[Extract to read]
[BEGIN]

Rickie Lee Jones: My First Pop Crush and Her New CD


“’Whatever it is Christ said doesn’t get a fair shake,’ Rickie Lee Jones said. On a rainy December day, she was sniffling and coughing, fighting a bad cold and losing.”

Thus begins an New York Times article of Rickie Lee Jones that focuses on her new album The Sermon on Exposition Boulevard, which was recently released by Jones’ new label:  New West Records.  In the words of the interviewee, “The project is an attempt to explore the words and ideas of Jesus in a contemporary context.”   To read the full article, click here.

Now I have been a Rickie Lee Jones fan since she first appeared on the national music scene in 1979.  One listen to the cool guitar riff at the beginning of “Chuckie’s In Love,” made me immediately head to the Record Store to discover who this woman was.  You see, to my my college-aged mind, she was so cool, and I was so not cool.  I have stayed with Rickie Lee all these years.  I have most of her albums/cds.  Even when Jones moved away from her own material and began to sing standards, I remained faithful to her. But with the release of her last two original albums, Jones has moved back to recording her own material, and I couldn’t be happier.  Sermon is a very good album, in which Jones tries to come to grips with the words and teachings of Jesus.  As the article in the New York Times states:

Her approach is varied, sometimes obscure. The song “Where I Like It Best” is an attempt to interpret the Lord’s Prayer “in a new way, in my own language, how it would happen now.” For “Falling Up,” Ms. Jones sings from the perspective of a villager in the crowd during the Sermon on the Mount.

[END]

[Entries supplied]
[BEGIN]

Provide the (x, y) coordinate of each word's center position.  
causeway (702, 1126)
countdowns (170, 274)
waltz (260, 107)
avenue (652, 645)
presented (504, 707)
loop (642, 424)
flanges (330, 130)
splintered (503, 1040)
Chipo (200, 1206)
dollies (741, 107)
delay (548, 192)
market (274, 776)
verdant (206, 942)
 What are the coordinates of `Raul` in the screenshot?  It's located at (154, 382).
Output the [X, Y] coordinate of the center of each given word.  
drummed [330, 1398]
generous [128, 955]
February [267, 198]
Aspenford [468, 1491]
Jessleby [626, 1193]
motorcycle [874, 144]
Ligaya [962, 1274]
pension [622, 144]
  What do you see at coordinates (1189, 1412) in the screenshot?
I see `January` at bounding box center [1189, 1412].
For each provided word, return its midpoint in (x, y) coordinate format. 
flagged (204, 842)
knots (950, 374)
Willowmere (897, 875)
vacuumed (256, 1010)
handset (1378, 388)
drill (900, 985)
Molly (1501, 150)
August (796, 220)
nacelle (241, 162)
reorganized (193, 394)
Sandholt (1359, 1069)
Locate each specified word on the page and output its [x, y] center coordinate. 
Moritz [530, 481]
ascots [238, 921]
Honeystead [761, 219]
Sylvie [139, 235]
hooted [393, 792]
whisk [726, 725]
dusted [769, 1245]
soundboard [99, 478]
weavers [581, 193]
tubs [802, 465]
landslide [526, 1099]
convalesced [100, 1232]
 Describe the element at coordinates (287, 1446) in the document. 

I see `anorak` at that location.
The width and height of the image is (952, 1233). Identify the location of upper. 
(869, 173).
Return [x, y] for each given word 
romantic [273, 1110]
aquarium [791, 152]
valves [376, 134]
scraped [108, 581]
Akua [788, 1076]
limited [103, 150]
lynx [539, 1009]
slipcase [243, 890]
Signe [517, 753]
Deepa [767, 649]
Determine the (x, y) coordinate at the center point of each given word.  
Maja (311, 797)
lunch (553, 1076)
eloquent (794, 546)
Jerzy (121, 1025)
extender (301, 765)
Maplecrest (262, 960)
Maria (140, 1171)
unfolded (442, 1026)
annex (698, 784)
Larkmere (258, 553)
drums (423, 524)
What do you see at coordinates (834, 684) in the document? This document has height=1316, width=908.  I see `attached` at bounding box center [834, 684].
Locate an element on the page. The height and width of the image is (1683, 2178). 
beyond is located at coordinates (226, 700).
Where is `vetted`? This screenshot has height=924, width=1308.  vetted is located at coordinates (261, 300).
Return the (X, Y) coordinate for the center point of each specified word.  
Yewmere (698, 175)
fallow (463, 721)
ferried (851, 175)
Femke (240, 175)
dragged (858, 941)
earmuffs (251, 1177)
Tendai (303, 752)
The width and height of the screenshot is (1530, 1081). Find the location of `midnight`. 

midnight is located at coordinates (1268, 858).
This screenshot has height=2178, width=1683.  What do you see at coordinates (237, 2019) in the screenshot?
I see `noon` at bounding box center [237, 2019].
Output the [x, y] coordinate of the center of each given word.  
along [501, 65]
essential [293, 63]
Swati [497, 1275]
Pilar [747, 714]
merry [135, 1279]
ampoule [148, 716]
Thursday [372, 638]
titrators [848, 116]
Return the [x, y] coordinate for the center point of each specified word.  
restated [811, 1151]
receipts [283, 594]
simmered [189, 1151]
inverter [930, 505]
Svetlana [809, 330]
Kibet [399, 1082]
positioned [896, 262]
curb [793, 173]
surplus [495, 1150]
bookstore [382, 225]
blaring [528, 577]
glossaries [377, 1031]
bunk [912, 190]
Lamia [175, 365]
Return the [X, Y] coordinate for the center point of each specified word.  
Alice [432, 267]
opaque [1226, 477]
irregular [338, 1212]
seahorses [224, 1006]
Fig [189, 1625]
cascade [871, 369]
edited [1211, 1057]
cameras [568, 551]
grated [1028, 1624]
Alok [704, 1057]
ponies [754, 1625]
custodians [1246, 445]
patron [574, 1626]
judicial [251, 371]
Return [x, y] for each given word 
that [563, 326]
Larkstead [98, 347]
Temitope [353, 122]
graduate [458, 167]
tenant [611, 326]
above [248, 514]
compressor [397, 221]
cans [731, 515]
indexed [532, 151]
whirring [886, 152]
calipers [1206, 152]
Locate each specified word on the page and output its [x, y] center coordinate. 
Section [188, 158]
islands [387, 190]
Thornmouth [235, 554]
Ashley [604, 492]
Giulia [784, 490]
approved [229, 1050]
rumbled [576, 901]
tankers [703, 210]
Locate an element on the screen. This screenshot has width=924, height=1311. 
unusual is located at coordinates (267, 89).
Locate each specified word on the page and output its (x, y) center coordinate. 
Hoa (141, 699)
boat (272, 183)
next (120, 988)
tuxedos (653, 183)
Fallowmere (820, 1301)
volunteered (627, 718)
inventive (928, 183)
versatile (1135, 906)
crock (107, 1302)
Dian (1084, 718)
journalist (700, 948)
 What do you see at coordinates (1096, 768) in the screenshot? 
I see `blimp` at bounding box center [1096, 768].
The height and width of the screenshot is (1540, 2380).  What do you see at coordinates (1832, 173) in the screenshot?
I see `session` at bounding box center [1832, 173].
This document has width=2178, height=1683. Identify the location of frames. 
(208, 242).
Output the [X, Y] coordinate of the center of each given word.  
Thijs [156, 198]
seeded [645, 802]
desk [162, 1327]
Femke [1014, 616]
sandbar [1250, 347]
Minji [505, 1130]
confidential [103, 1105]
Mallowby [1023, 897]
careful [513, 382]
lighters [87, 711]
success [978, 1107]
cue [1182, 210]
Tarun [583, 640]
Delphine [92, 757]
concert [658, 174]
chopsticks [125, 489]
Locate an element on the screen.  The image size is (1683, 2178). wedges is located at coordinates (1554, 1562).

[END]

[Task prompt] Using the post about Rickie Lee Jones, decide whether each statement agrees with it, answering yes or no and quoting the words that settle it. (a) Jones first appeared on the national music scene in 1979. (b) The writer stopped following Jones once she began singing standards. (c) "Falling Up" is the song that reinterprets the Lord's Prayer.

[Output of the task]
(a) Yes: "a Rickie Lee Jones fan since she first appeared on the national music scene in 1979"
(b) No: "Even when Jones moved away from her own material and began to sing standards, I remained faithful to her."
(c) No: "The song “Where I Like It Best” is an attempt to interpret the Lord’s Prayer"